* _The request_
Starting with the line containing "Where should I" and going on through the end of the material, rewrite that part as a two-column CSV with the headers instruction and location. Each request gets one row holding its text and its answer, and each value goes in a single quoted field with any line breaks replaced by spaces.

-- begin Records shown --

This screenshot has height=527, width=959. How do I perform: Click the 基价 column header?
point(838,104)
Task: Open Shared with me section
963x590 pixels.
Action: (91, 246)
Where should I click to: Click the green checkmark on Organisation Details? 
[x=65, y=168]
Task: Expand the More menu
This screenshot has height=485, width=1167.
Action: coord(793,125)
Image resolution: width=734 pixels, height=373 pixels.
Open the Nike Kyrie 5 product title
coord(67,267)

-- end Records shown --

* _Expected output_
instruction,location
"Where should I click to: Click the green checkmark on Organisation Details?","[x=65, y=168]"
"Task: Expand the More menu This screenshot has height=485, width=1167.","Action: coord(793,125)"
"Image resolution: width=734 pixels, height=373 pixels. Open the Nike Kyrie 5 product title","coord(67,267)"